- _The data_:
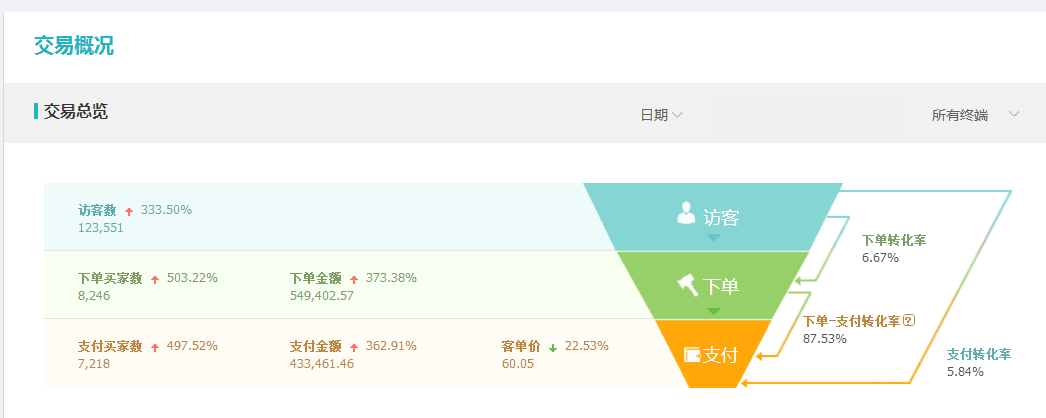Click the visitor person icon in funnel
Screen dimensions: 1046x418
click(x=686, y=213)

* * *

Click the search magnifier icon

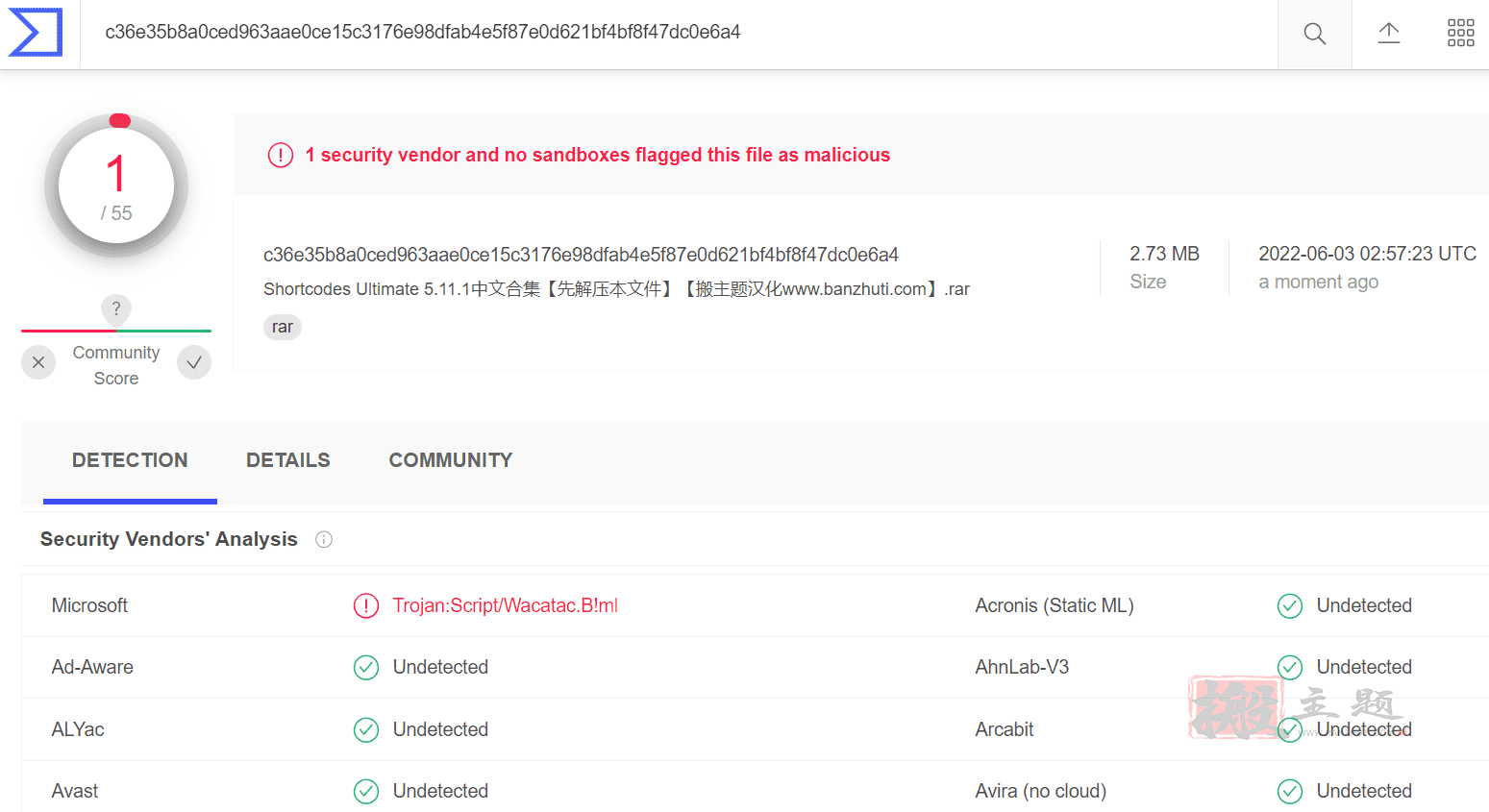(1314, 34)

--

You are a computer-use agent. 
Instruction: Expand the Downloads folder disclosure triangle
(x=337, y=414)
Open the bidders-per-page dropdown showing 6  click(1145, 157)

- _Task details_:
Reproducing the whole listing above is not the task. Copy exactly only the lines from the one with "You are a computer-use agent." to the one with "Open the bidders-per-page", both kept.

- _Completed task_:
You are a computer-use agent. 
Instruction: Expand the Downloads folder disclosure triangle
(x=337, y=414)
Open the bidders-per-page dropdown showing 6  click(1145, 157)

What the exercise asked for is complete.